Everybody’s public unless you buy your privacy.
I looked for opportunities to sell my phone online. eBay and Craigslist are good options but I did my research to know if there’s another way to sell it faster. After that, the ads in the webpages I visit are by gazelle.com, a website that buys gadgets. This happens to you as well. Our activities online were tracked and the ads we see are customized according to our interests.
It’s not only online where we are scouted. Go to a store and see yourself in the monitor as you move in the CCTV camera. Travel abroad and they’ll require your photo for the immigration. Apply for jobs, sign up for a service, download anything – almost in everywhere you’ll have records of what you did and where you’ve been.
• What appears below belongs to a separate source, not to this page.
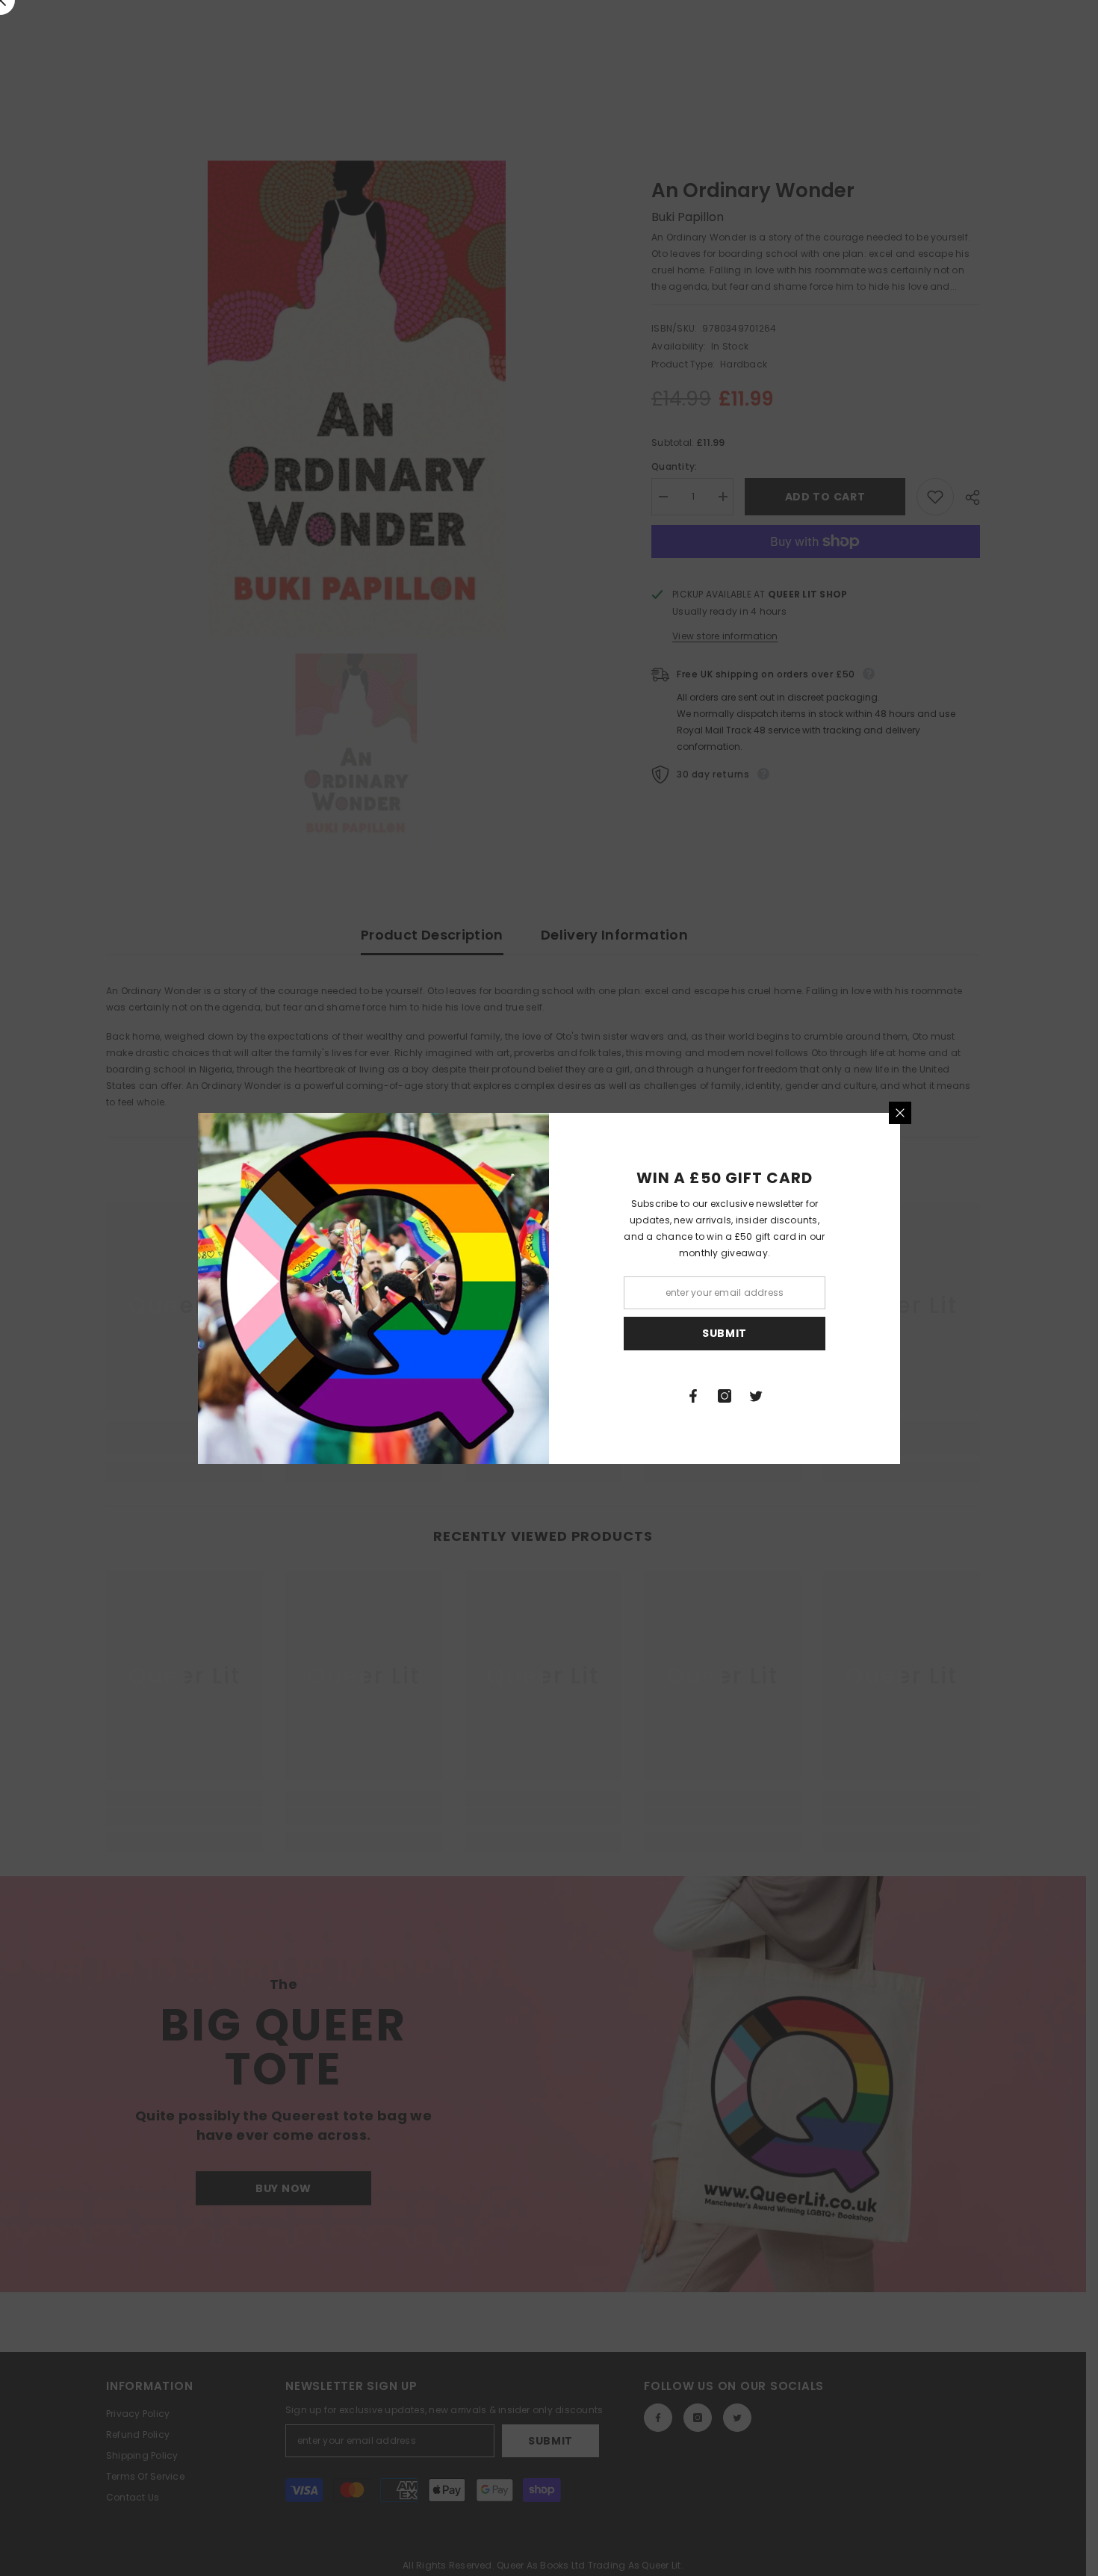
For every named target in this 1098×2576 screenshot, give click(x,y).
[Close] (900, 1113)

Researchers from the German Institute for Economic Research and the University of Cambridge investigated whether people will pay more money for privacy. People are willing to give their phone numbers when buying movie tickets as long as they’re paying less.
Carnegie Mellon University researchers countered this study. Their results show that people will pay 60 cents more for a $15 item to protect their privacy.
Products like Evernote, a terrific notes software, will ask you to buy premium just to get rid of Ads. If you’re poor, you wouldn’t pay for premium. You’ll stick with free and get used to the parties tracking your activities for relevant ads posting. If you can afford, you can buy and disappear just like that.
In this time where privacy was becoming a luxury commodity, are you willing to pay for it?